Thursday, September 2, 2010

EIGHT LEGGED FREAKS (2002)

I like this movie. It wasn't as good as say TREMORS, but it's a nice lighthearted comedy/giant spider movie that probably the entire family could enjoy. I say that because even though there's a bunch of very large spiders killing people, they also make weird cartoonish noises that add a bit of comedy that I would imagine children would find amusing.

The residents of a small desert mining town are dirt poor and the town is drying up.  An evil land developer has been secretly dumping nuclear waste down an unused mine shaft. Next thing you know, giant computer generated spiders are crawling all over the place killing the shit out of people. That sounds gruesome, but like I said, most of the violence is done in a cartoonish way.

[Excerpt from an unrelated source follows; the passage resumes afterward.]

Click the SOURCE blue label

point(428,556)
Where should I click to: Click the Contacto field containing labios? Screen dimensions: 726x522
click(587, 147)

Kari Wuhrer in tight jeans and tight t-shirt for the majority of the movie, quick pace, zero nudity, mild violence, zero gore, green spider blood, funny spiders, likeable characters, Sean Penn's mom, ol' boy from MANHUNTER, Scarlett Johansson in a towel.

EIGHT LEGGED FREAKS is a fun movie that should keep you mildly entertained...and sometimes that's all you want out of a movie.

Monday, August 30, 2010

TWO-LANE BLACKTOP (1971)

[Update 03/03/2021: Need to redo this review completely. Fix the screenshots also.]

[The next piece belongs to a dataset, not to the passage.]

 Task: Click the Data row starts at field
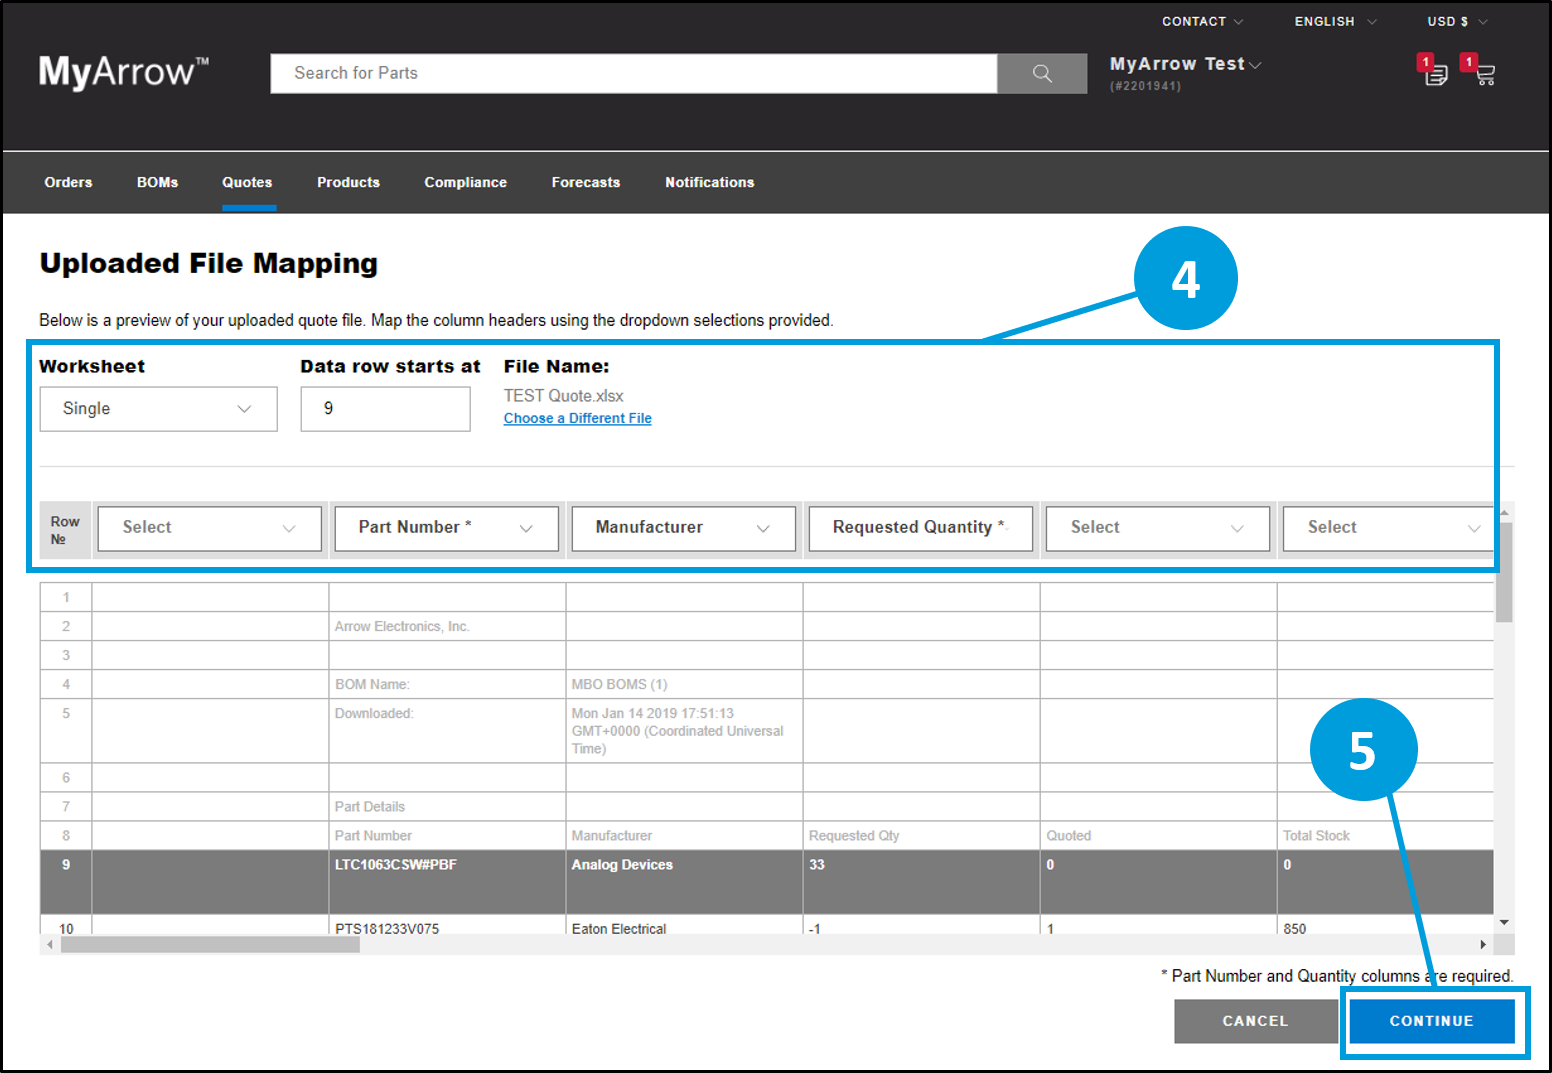[385, 409]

Two young dudes (one a driver, the other a mechanic) are driving aimlessly all over the country looking for cars to race for a quick buck. One day a young girl climbs into their car and they just drive off without a word. Later at a gas station they start talking to a dude about racing.  They decide to drive across country to Washington D.C. for their pink slips. They take off, but soon the race is forgotten and the rest of the movie is just these people driving around and around. The End.

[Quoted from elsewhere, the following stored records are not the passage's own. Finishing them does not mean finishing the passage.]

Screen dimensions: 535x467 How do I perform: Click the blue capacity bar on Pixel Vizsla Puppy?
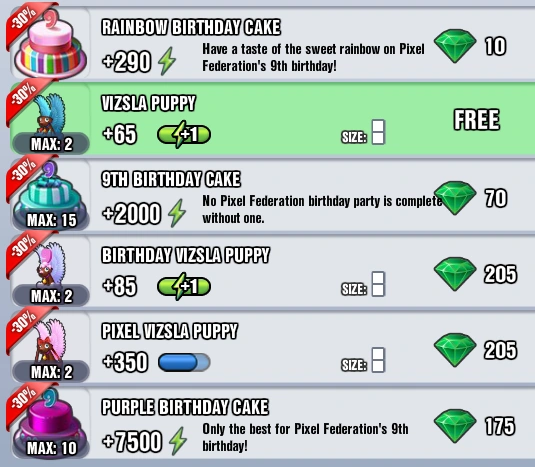tap(184, 362)
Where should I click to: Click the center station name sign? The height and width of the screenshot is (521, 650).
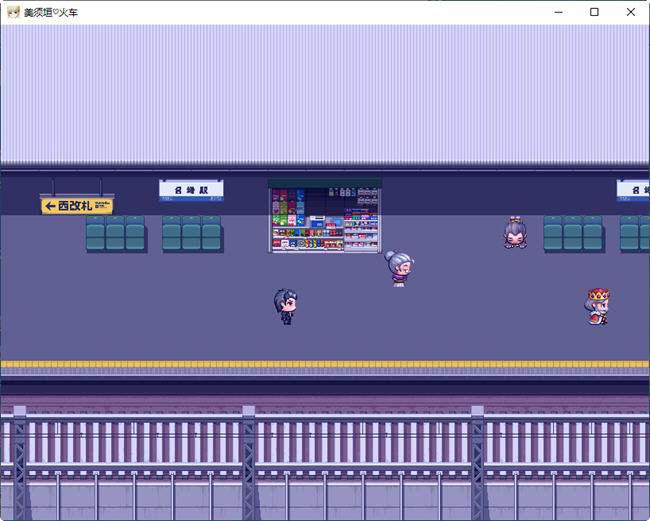[x=191, y=189]
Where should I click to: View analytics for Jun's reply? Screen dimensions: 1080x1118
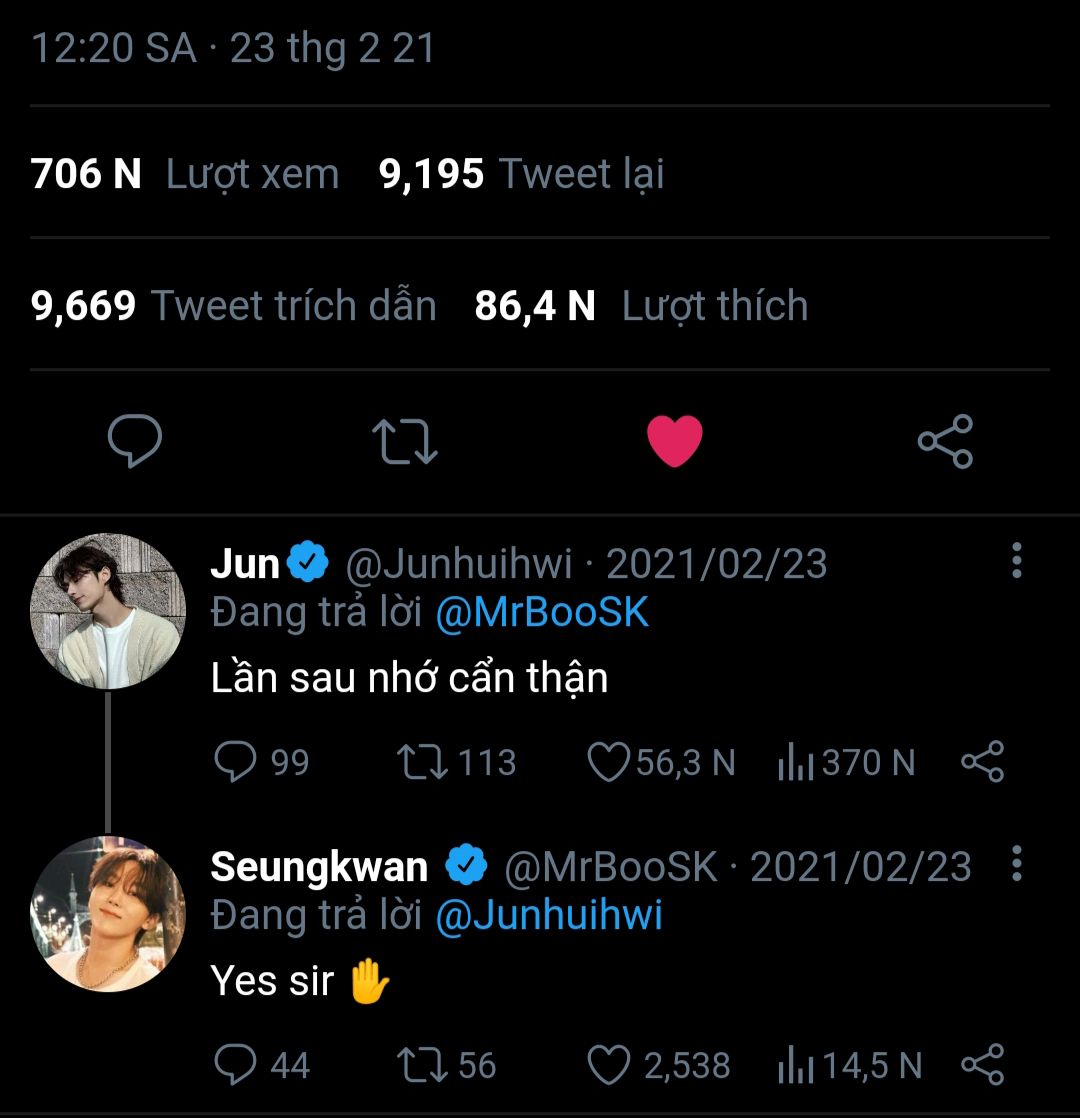click(x=793, y=763)
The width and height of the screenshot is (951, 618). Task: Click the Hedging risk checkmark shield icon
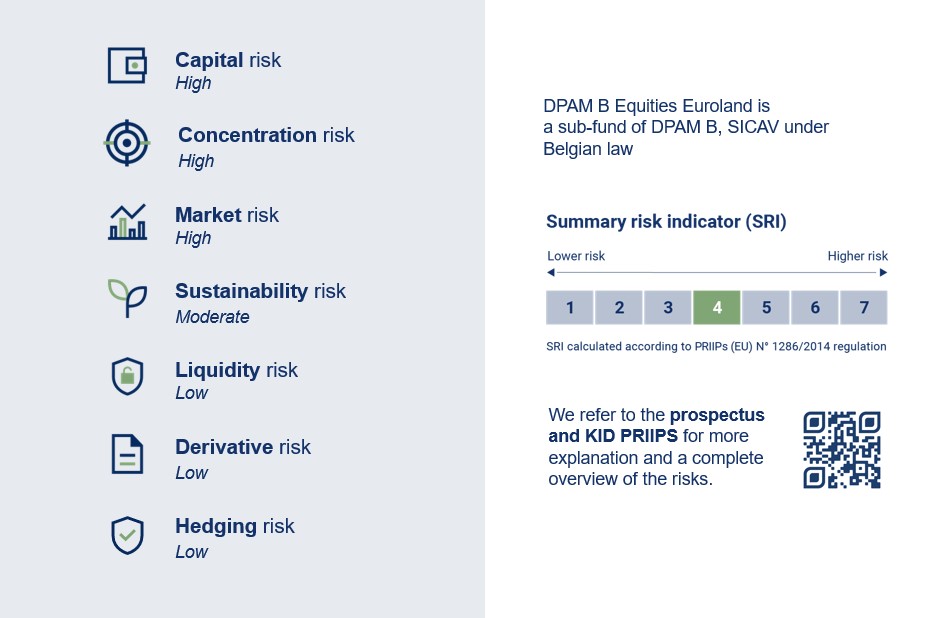tap(127, 534)
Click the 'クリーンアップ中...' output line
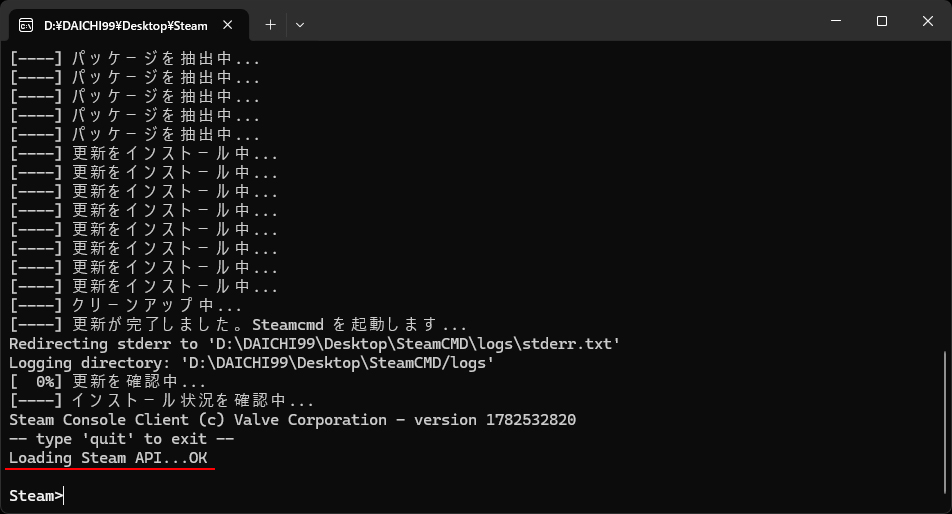This screenshot has height=514, width=952. pos(126,305)
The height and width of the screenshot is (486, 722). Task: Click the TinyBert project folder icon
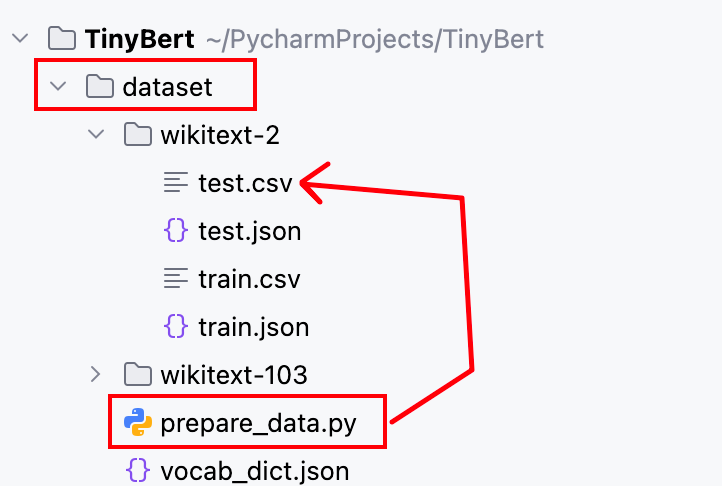(62, 38)
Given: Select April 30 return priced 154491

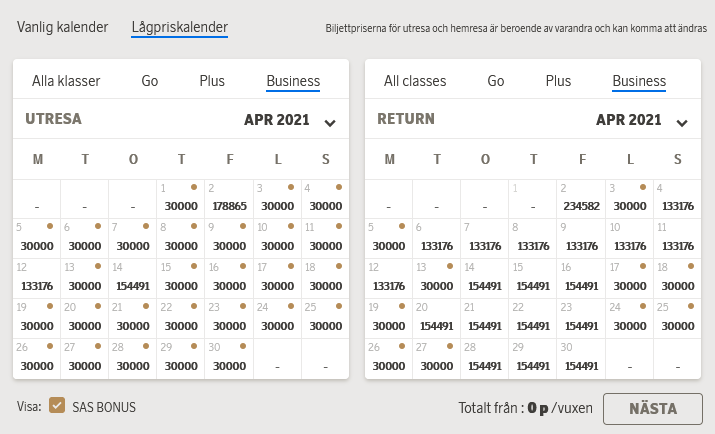Looking at the screenshot, I should [581, 359].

If you're looking for a race movie (like I was) then you're going to be disappointed, but despite that I still kinda liked this movie a little, but I'm not sure why. There was just something about the feel of the movie that I found appealing. I especially liked the surrealism of the final scene.

After watching the film I read a few articles/reviews and I think the quote that sums the film up best is "a fascinatingly bleak and oblique road movie that perfectly nails the bummed-out malaise of the early 70s"...a.k.a. post-EASY RIDER bullshit where the confused studios were looking for a quick buck.  If that sounds exciting to you then check it out. Or if you're you're actually looking for some 70's hot rodding in your 70's hot rod movie then watch DIRTY MARY CRAZY LARRY instead.

THE LAST SHARK (1981)

A huge shark starts attacking people in the waters surrounding a small coastal city.  And to make matter even worse...it's right before their big windsurfing competition!!!  People get eaten and lots of stock footage of clearly different types of sharks is shown until finally the townsfolk have had enough and decide to kill the beast.  A guy with a helicopter goes out to catch the shark (he doesn't, but the shark does end up catching him!); some divers confront the shark with dynamite, but the shark chases him into a cave and then smashes the rocks until it closes up the entrance (wow!); a group of teenagers go hunting for the shark with a shotgun and one of 'em comes back minus a leg (that scene was awesome); an overzealous TV reporter chains a giant hunk of meat to a dock and the dock gets pulled out to sea along with a bunch of people on it (what the hell?) and in maybe my favorite scene: the shark hits a small boat and the dude standing in the boat goes flying straight up into the air!  It was hilarious.

Yeah, this is a JAWS (and JAWS 2) ripoff, but in the right state of mind it's very funny.  I don't understand why Steven Spielberg had to be a sore sport and sue the makers of this film. Yes, it has a lot of similarities to the first two JAWS films, but the movie is so goddamn shitty that now all I want to do is watch JAWS again just to see a good shark movie!

Zero nudity, mediocre acting, terrible music, shitty looking shark, lots of stock footage, American flags everywhere (that'd actually make a good drinking game), fake looking helicopter crash...THE LAST SHARK is a turd, but it makes up for it in laughs.